Random Illuminations by Eleanor Wachtel

"... I think the more we know about a writer, the more we understood how the novel was put together and why and what it means. And maybe we don't need to know this. Maybe we don't need to know anything about the writer. Maybe it's better for us to enter blindly into the reading of novels, but, of course, I've I am always curious about the person behind the voice, behind the writing hand"-- Carol Shields, "A Gentle Satirist"

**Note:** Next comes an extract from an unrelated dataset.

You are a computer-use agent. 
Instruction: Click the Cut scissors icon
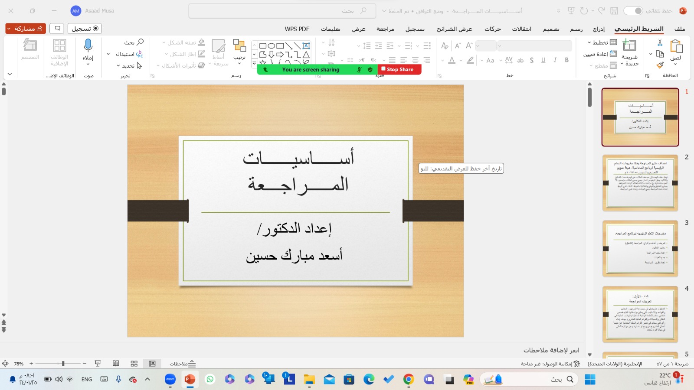click(660, 43)
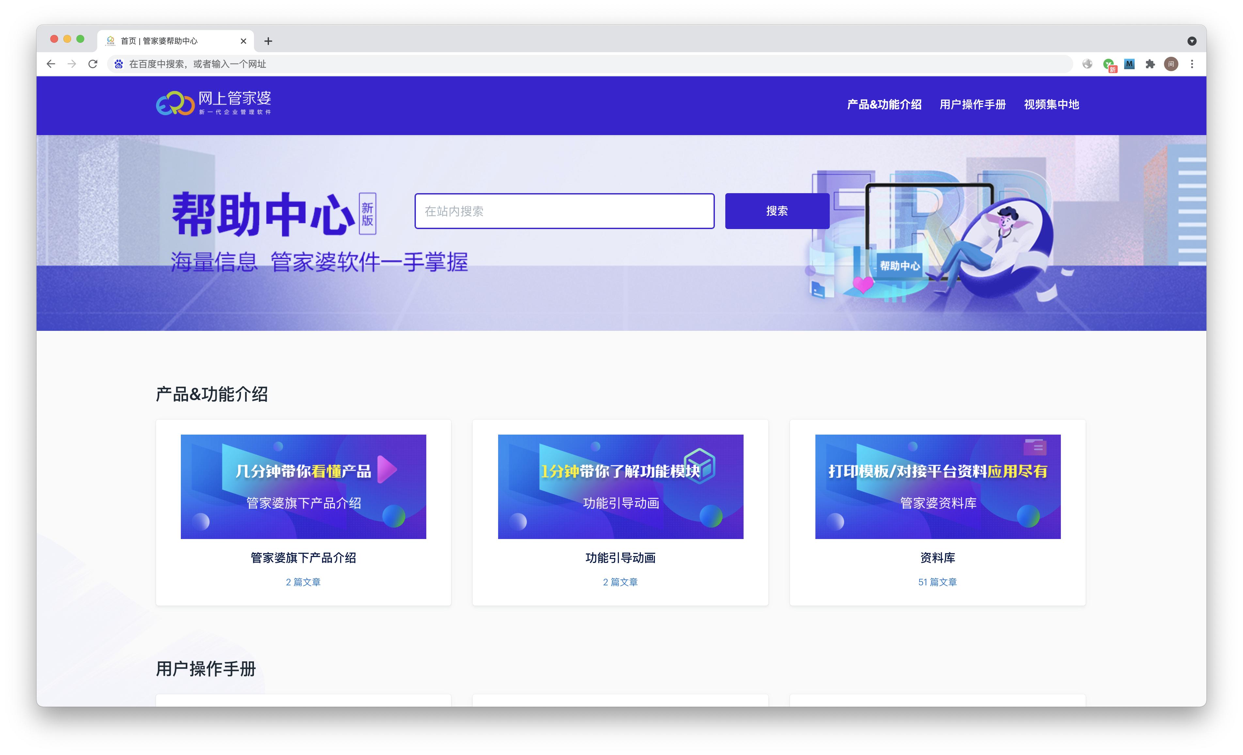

The more about I read about Carol Shields, particularly in her own words, it is clear to me why her friends have been moved to honour her: Blanche Howard's Memoir of Friendship (which was how I spent the end of June) and now Eleanor Wachtel's Random Illuminations. Shields's mutual engagements with fiction and the world (both absolutely intertwined) were so deeply considered, original and brave, that her death left a gaping hole, and not only for those who knew her. Carol Shields's own generosity of spirit-- that which gave her her talent for friendship in particular-- meant that her loss would be exponential.

There are some people who've never read Carol Shields, which I find baffling. But maybe you have to have read her to know what you aren't missing. I think, however, that anyone who's never read her might be surprised by what they find here, by the vastness of her thought, her wisdom, her curiosity, her insight, her embrace of the actual world. In many ways she was a philosopher, which might sound hyperbolic, but this was a woman who was asking singular questions of humanity in even the most ordinary letters to her friends. (Who never actually seemed to write an ordinary letter come to think of it.) Who dared to declare issues of womanhood and motherhood issues of personhood after all, the very fundamentals of personhood: how are we meant to be?

Eleanor Wachtel wrote her essay "Scrapbook of Carol" after Shields's death for the Canadian journal A Room of One's Own, and that essay opens Random Illuminations, Wachtel's collection of letters from and interviews with Shields, who was a friend. This collection reads much like a scrapbook also, chronological, layered, touching back upon the same ideas and taking stock of their development. Like everything Shields touched, it seems, the book is most vibrant and full of joy. Fascinating for writers and readers alike, and I mean readers in general too. How terrible, it underlines the loss of Shields, but also suggests that she chose friends as generous as she was, who are now so willing to share her with the world.